[What is needed]: In the forum thread on food coloring in syrup, one poster suggests using a different color of syrup for each hive. Explain the advantage that post gives for doing this.

[Passage given]:
# Using Food Coloring to Differentiate Syrup from Honey



## Rader Sidetrack (Nov 30, 2011)

Here is the result of _Lauri _feeding 2:1 syrup with green food coloring ...









photo linked from this thread: http://www.beesource.com/forums/sho...-empty-cells-to-cluster-on-Myth-or-Fact/page4


----------



## Gumpy (Mar 30, 2016)

I started adding neon blue food color based on some comments on this board about a month ago. Within a day, the blue color started showing up in the comb. No idea whether it will affect the wax color.


----------



## Harley Craig (Sep 18, 2012)

Back when I used to feed I used it all the time if you use a different color for each hive you'll figure out who is robbing who as well


----------



## enjambres (Jun 30, 2013)

In the August 2016 issue of ABJ, Al Avitable has an interesting article about using food coloring in syrup, apparently they prefer yellow-tinted syrup.

Enj.


----------



## Tenbears (May 15, 2012)

I had hives in Richmond Virginia, Not far away was a plant that packaged Maraschino cherries, when nectar was short the bees would hit the plant and bring in red and green syrup. Very obvious color. Had hives there for years and always had healthy bees there. (pre Varroa days).


----------



## dcnylund (May 28, 2015)

Thanks for the input everyone! It seems to be more widespread than I thought. I'll tell my friend to give it a try.


----------

[Given information]:
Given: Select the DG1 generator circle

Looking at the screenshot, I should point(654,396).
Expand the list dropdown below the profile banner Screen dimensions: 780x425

[The answer]: When each hive gets syrup of its own color, the colors show which hive is robbing which.